▶ _Problem statement_:
Please print each record that follows precisely as it appears.

▶ _Data for this task_:
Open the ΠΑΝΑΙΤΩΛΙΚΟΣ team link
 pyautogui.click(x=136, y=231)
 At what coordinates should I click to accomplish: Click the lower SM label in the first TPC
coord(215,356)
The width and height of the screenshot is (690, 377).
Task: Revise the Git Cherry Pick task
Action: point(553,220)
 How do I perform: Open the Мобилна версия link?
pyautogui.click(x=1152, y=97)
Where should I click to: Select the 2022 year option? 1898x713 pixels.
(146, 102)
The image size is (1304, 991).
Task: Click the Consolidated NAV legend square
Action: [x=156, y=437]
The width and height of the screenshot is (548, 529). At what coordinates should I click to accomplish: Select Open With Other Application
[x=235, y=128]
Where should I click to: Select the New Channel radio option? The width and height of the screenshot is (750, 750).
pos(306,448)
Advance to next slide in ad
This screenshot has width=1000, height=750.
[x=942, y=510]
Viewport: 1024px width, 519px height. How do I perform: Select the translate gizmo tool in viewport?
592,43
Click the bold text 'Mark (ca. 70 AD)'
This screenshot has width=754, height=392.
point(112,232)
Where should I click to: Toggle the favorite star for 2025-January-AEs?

▶ _Reply to the task_:
Open the ΠΑΝΑΙΤΩΛΙΚΟΣ team link
 pyautogui.click(x=136, y=231)
 At what coordinates should I click to accomplish: Click the lower SM label in the first TPC
coord(215,356)
The width and height of the screenshot is (690, 377).
Task: Revise the Git Cherry Pick task
Action: point(553,220)
 How do I perform: Open the Мобилна версия link?
pyautogui.click(x=1152, y=97)
Where should I click to: Select the 2022 year option? 1898x713 pixels.
(146, 102)
The image size is (1304, 991).
Task: Click the Consolidated NAV legend square
Action: [x=156, y=437]
The width and height of the screenshot is (548, 529). At what coordinates should I click to accomplish: Select Open With Other Application
[x=235, y=128]
Where should I click to: Select the New Channel radio option? The width and height of the screenshot is (750, 750).
pos(306,448)
Advance to next slide in ad
This screenshot has width=1000, height=750.
[x=942, y=510]
Viewport: 1024px width, 519px height. How do I perform: Select the translate gizmo tool in viewport?
592,43
Click the bold text 'Mark (ca. 70 AD)'
This screenshot has width=754, height=392.
point(112,232)
Where should I click to: Toggle the favorite star for 2025-January-AEs?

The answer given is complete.